Data items
++++++

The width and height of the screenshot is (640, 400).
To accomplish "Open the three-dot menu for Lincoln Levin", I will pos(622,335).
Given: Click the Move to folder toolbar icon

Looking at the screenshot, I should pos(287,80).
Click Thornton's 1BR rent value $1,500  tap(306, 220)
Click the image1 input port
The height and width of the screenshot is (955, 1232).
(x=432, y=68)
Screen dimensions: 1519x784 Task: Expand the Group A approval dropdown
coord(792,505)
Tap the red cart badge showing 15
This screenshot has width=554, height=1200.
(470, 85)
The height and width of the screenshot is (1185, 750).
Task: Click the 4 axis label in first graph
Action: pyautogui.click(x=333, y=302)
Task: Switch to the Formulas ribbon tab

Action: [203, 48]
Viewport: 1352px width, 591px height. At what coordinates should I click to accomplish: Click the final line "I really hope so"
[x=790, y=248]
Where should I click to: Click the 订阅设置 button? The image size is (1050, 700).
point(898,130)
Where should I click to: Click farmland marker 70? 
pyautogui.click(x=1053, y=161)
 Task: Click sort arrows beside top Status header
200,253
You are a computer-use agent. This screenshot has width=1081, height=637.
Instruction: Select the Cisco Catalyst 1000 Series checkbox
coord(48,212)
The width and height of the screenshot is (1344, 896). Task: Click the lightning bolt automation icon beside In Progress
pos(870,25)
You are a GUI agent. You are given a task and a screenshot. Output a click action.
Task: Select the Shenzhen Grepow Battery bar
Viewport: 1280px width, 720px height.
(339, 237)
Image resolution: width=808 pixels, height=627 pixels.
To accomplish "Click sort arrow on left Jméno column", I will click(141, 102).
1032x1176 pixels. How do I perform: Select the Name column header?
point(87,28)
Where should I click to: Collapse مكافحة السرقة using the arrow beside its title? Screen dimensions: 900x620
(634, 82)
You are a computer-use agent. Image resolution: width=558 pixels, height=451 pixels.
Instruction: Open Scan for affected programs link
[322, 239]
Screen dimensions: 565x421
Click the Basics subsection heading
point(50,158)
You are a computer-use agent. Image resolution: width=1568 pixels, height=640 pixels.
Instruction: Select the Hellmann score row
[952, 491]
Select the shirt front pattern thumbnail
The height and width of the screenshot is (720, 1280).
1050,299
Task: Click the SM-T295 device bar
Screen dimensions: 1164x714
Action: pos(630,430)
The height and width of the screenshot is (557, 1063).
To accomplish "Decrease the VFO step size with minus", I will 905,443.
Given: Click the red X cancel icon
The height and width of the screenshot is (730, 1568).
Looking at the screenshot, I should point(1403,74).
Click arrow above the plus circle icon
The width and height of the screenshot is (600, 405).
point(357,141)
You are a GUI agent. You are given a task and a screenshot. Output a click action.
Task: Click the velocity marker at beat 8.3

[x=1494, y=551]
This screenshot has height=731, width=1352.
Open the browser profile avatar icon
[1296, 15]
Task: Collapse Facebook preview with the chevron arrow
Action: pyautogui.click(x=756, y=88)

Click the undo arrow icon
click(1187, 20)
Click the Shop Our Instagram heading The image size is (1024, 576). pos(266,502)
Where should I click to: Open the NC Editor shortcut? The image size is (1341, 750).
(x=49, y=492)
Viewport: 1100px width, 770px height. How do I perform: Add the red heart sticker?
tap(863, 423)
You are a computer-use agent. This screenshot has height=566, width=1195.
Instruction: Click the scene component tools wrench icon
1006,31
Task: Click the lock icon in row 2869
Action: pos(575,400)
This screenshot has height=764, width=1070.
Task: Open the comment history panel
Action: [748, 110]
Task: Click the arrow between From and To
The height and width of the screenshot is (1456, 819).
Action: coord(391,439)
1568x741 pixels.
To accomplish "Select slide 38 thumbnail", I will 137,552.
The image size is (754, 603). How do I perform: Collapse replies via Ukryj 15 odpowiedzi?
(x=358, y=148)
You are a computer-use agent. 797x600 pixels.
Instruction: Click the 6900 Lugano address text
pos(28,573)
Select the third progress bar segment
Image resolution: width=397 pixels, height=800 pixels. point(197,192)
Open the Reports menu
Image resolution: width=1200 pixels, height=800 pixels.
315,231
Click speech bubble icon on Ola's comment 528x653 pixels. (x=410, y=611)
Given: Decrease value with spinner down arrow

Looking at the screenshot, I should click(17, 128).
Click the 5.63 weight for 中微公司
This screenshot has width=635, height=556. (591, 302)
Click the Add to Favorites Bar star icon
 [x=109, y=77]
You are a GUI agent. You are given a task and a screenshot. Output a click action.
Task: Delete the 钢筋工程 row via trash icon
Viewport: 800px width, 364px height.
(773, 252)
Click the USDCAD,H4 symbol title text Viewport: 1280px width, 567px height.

++++++

INSTRUCTIONS TO FOLLOW> The lines above from the one containing "The height and width of the screenshot is (720, 1280)." through the one containing "Given: Click the red X cancel icon" are to be set down exactly, and no others.

WRITTEN SOLUTION>
The height and width of the screenshot is (720, 1280).
1050,299
Task: Click the SM-T295 device bar
Screen dimensions: 1164x714
Action: pos(630,430)
The height and width of the screenshot is (557, 1063).
To accomplish "Decrease the VFO step size with minus", I will 905,443.
Given: Click the red X cancel icon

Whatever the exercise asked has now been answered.